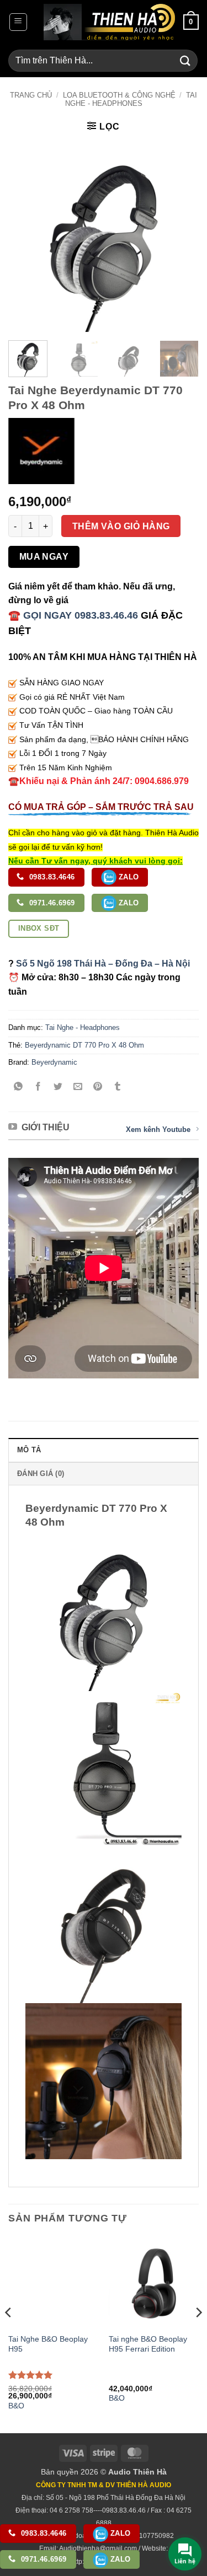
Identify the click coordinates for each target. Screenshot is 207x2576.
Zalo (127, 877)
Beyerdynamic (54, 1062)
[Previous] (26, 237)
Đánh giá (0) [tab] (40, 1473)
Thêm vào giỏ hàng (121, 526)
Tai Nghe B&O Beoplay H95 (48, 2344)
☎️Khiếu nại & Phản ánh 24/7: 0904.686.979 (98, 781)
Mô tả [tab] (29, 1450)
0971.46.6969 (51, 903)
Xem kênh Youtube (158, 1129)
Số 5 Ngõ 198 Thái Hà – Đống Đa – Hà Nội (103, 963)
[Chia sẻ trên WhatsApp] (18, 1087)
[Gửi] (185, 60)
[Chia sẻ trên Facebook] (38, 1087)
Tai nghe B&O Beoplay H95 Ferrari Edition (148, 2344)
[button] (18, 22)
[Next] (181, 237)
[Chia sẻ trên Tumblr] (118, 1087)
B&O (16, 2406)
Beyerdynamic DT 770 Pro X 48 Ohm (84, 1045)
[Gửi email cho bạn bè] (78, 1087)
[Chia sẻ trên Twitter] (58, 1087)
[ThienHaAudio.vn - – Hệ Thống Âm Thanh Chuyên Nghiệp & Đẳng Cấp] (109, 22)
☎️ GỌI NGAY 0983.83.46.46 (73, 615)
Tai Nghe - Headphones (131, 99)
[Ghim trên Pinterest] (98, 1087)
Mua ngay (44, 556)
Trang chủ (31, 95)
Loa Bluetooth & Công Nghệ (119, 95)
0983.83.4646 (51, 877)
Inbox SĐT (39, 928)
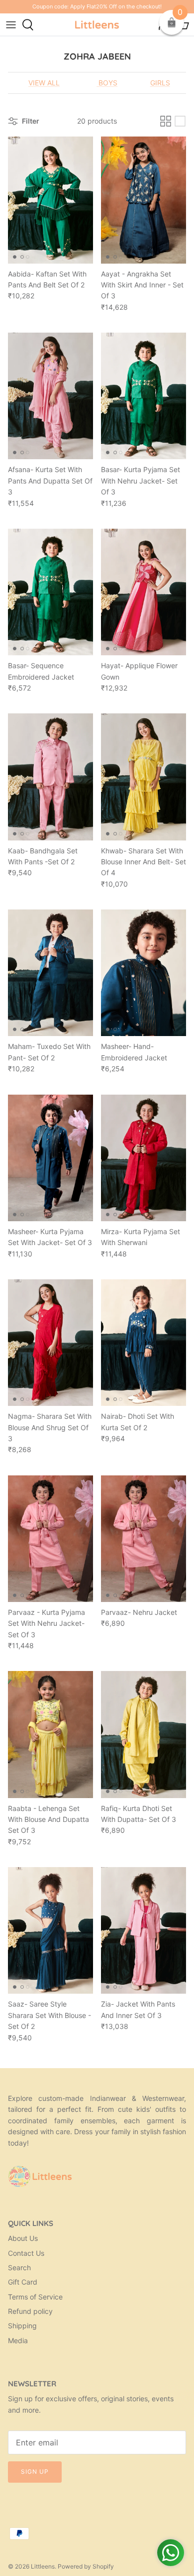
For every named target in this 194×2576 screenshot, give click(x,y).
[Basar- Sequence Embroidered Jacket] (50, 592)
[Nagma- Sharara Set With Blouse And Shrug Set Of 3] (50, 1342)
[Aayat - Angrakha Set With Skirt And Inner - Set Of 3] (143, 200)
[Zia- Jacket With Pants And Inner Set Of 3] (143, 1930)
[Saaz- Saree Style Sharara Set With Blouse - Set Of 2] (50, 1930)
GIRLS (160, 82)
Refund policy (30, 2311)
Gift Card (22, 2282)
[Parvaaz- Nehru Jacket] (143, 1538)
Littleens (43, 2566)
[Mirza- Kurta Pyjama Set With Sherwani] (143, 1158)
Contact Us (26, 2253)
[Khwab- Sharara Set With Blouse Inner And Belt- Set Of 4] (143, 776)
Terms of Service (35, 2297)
+++
TASK INSTRUCTIONS.
Print all the lines above again exactly, without any pictures.

EXERCISE RESULT.
Identify the click coordinates for each target. Screenshot is 207x2576.
Zalo (127, 877)
Beyerdynamic (54, 1062)
[Previous] (26, 237)
Đánh giá (0) [tab] (40, 1473)
Thêm vào giỏ hàng (121, 526)
Tai Nghe B&O Beoplay H95 (48, 2344)
☎️Khiếu nại & Phản ánh 24/7: 0904.686.979 (98, 781)
Mô tả [tab] (29, 1450)
0971.46.6969 (51, 903)
Xem kênh Youtube (158, 1129)
Số 5 Ngõ 198 Thái Hà – Đống Đa – Hà Nội (103, 963)
[Chia sẻ trên WhatsApp] (18, 1087)
[Gửi] (185, 60)
[Chia sẻ trên Facebook] (38, 1087)
Tai nghe B&O Beoplay H95 Ferrari Edition (148, 2344)
[button] (18, 22)
[Next] (181, 237)
[Chia sẻ trên Tumblr] (118, 1087)
B&O (16, 2406)
Beyerdynamic DT 770 Pro X 48 Ohm (84, 1045)
[Gửi email cho bạn bè] (78, 1087)
[Chia sẻ trên Twitter] (58, 1087)
[ThienHaAudio.vn - – Hệ Thống Âm Thanh Chuyên Nghiệp & Đẳng Cấp] (109, 22)
☎️ GỌI NGAY 0983.83.46.46 (73, 615)
Tai Nghe - Headphones (131, 99)
[Ghim trên Pinterest] (98, 1087)
Mua ngay (44, 556)
Trang chủ (31, 95)
Loa Bluetooth & Công Nghệ (119, 95)
0983.83.4646 (51, 877)
Inbox SĐT (39, 928)
For every named target in this 194×2576 screenshot, give click(x,y).
[Basar- Sequence Embroidered Jacket] (50, 592)
[Nagma- Sharara Set With Blouse And Shrug Set Of 3] (50, 1342)
[Aayat - Angrakha Set With Skirt And Inner - Set Of 3] (143, 200)
[Zia- Jacket With Pants And Inner Set Of 3] (143, 1930)
[Saaz- Saree Style Sharara Set With Blouse - Set Of 2] (50, 1930)
GIRLS (160, 82)
Refund policy (30, 2311)
Gift Card (22, 2282)
[Parvaaz- Nehru Jacket] (143, 1538)
Littleens (43, 2566)
[Mirza- Kurta Pyjama Set With Sherwani] (143, 1158)
Contact Us (26, 2253)
[Khwab- Sharara Set With Blouse Inner And Belt- Set Of 4] (143, 776)
Terms of Service (35, 2297)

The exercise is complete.